Required action. Pictures must not be copied, but every entry must be reproduced exactly.

===== Record excerpts

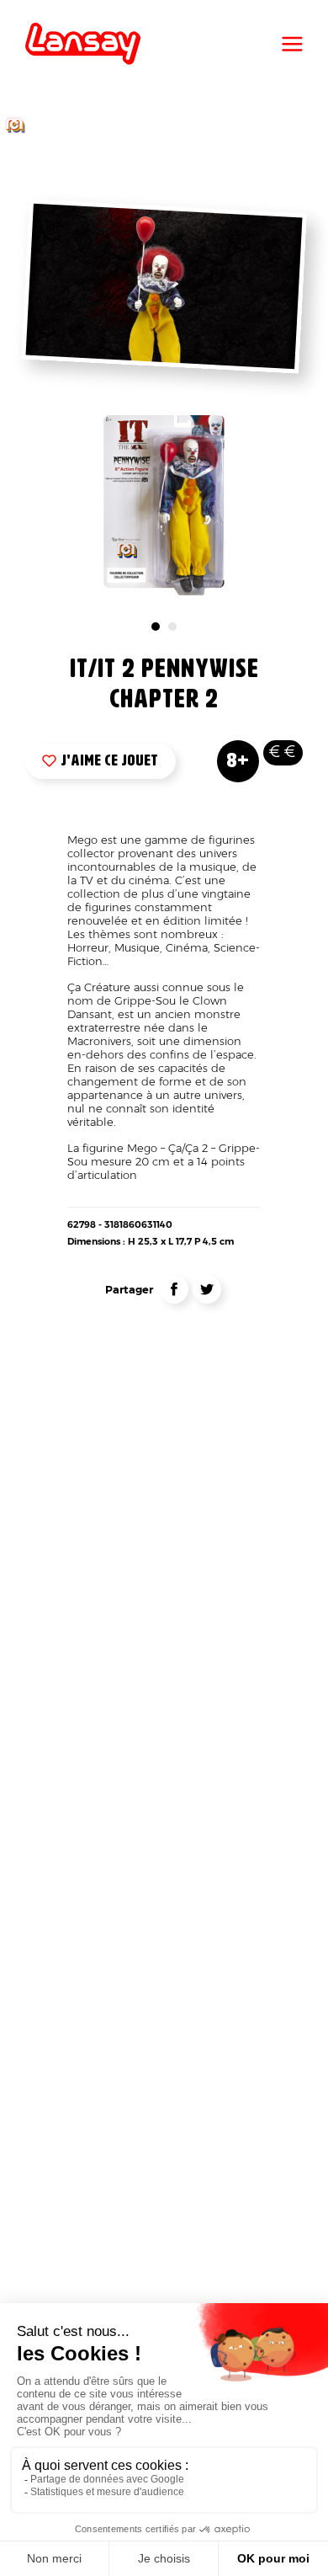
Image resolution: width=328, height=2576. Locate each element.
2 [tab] (172, 626)
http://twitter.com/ (207, 1289)
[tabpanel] (164, 505)
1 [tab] (155, 626)
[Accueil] (82, 44)
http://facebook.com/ (174, 1289)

==========

Completed task.
Image resolution: width=328, height=2576. Locate each element.
2 [tab] (172, 626)
http://twitter.com/ (207, 1289)
[tabpanel] (164, 505)
1 [tab] (155, 626)
[Accueil] (82, 44)
http://facebook.com/ (174, 1289)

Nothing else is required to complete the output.